=== Task ===
Write out the listing exactly, from its first line through the line holding "Screen dimensions: 1344x896", but include none of the pictures.

=== Raw data ===

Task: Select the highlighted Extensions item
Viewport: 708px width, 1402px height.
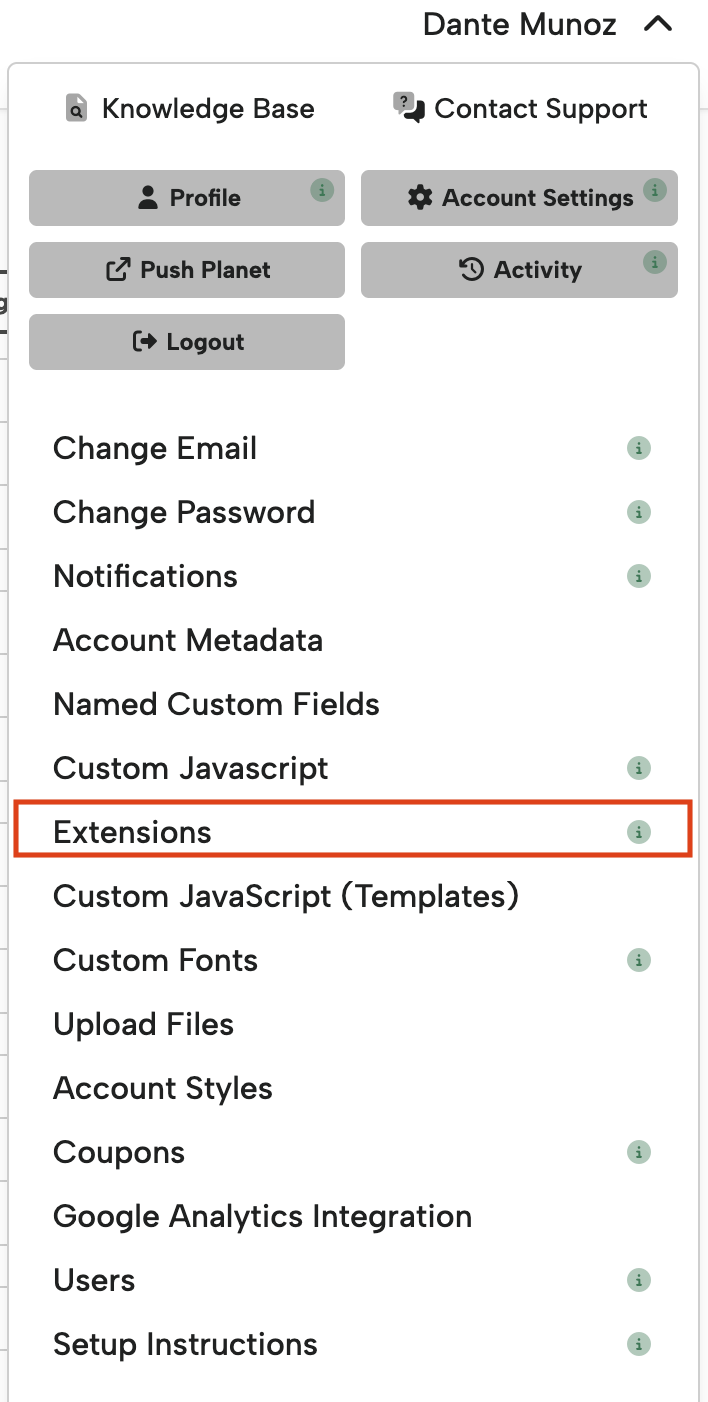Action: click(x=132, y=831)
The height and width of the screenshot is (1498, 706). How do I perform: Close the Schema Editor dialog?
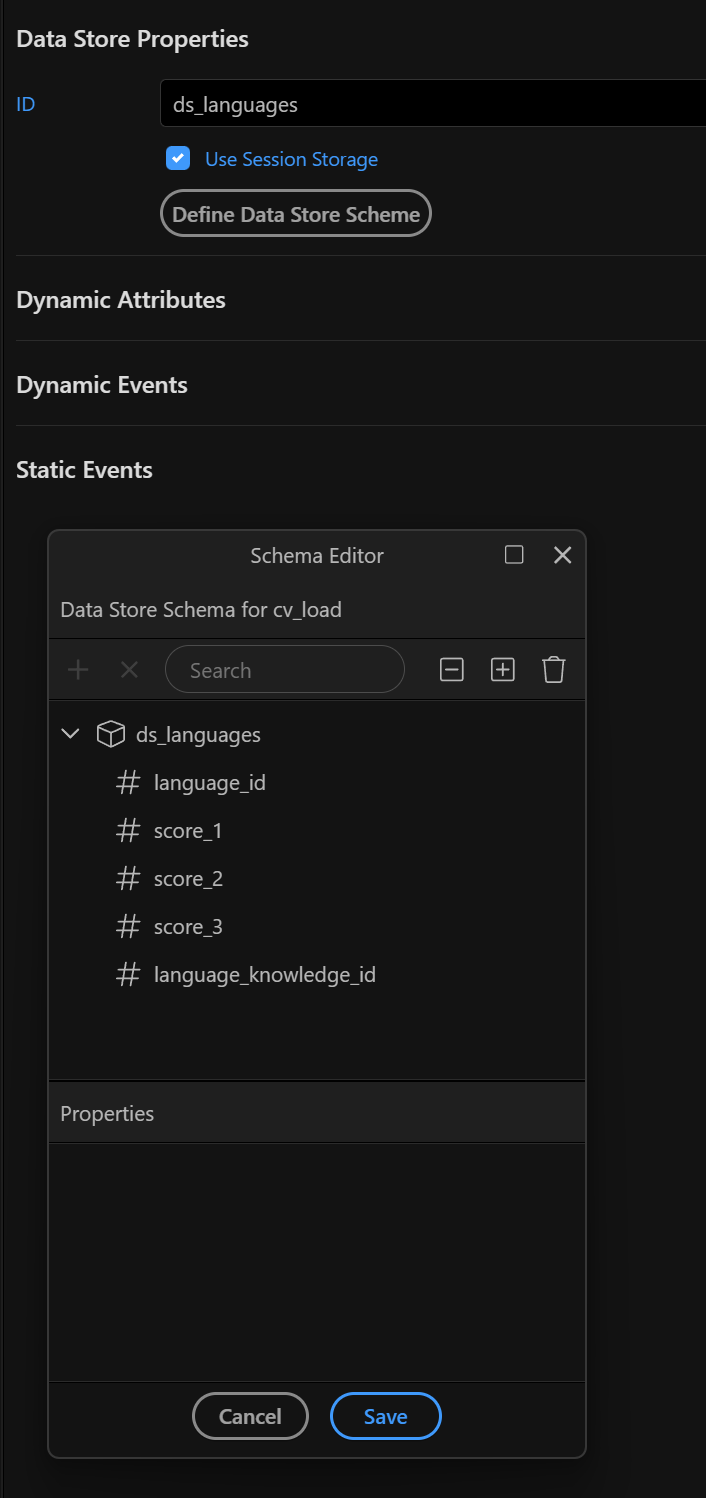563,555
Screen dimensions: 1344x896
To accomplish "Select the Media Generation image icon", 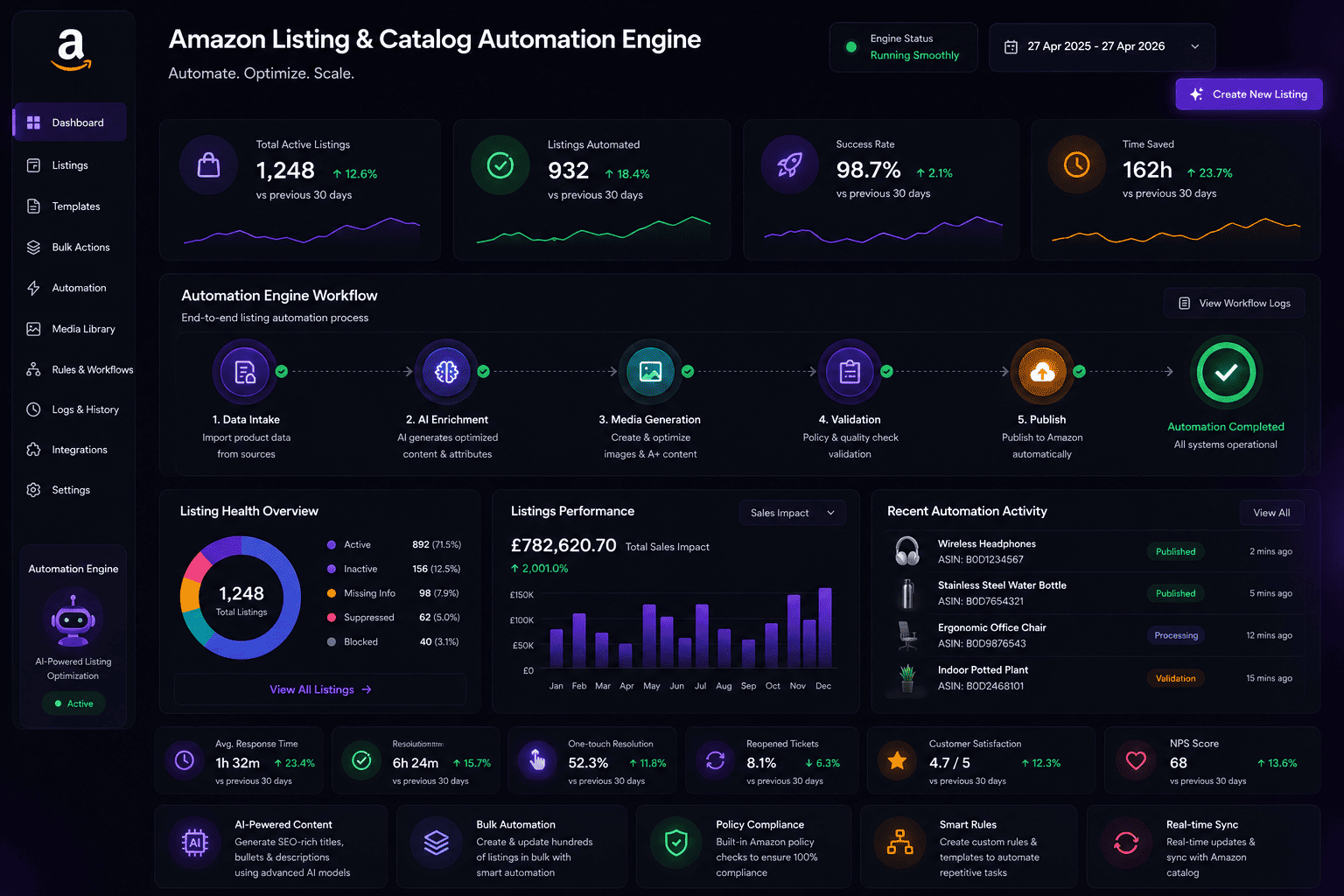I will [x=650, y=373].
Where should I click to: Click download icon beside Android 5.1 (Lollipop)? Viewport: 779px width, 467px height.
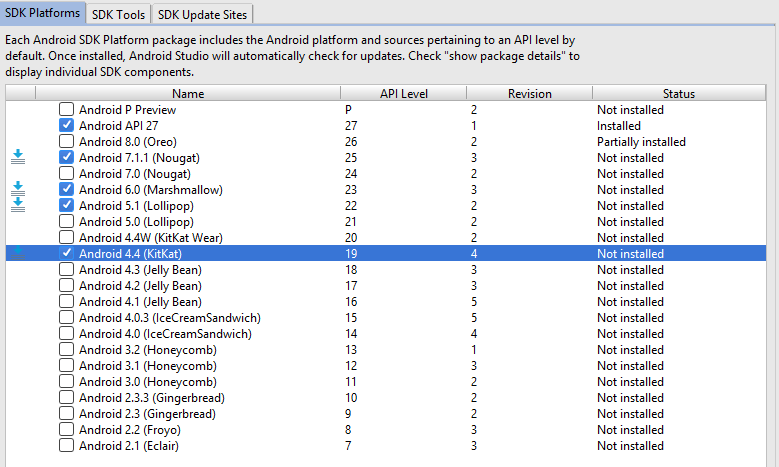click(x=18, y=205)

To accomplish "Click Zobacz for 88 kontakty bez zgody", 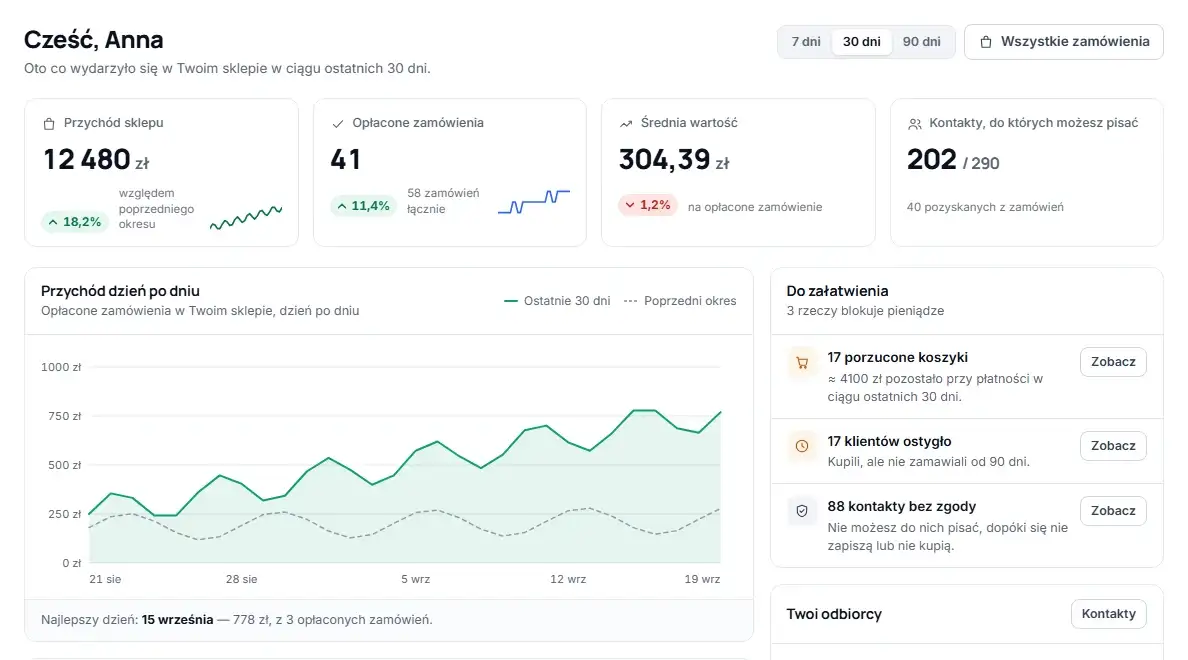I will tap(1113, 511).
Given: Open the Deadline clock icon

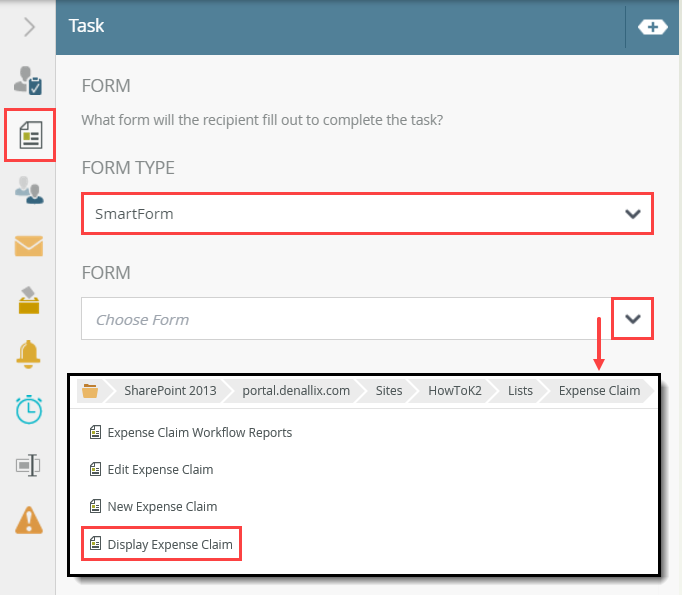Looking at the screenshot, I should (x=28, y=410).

=== The answer ===
Task: Select the highlighted Extensions item
Viewport: 708px width, 1402px height.
Action: click(x=132, y=831)
The height and width of the screenshot is (1498, 706). How do I perform: Close the Schema Editor dialog?
563,555
Screen dimensions: 1344x896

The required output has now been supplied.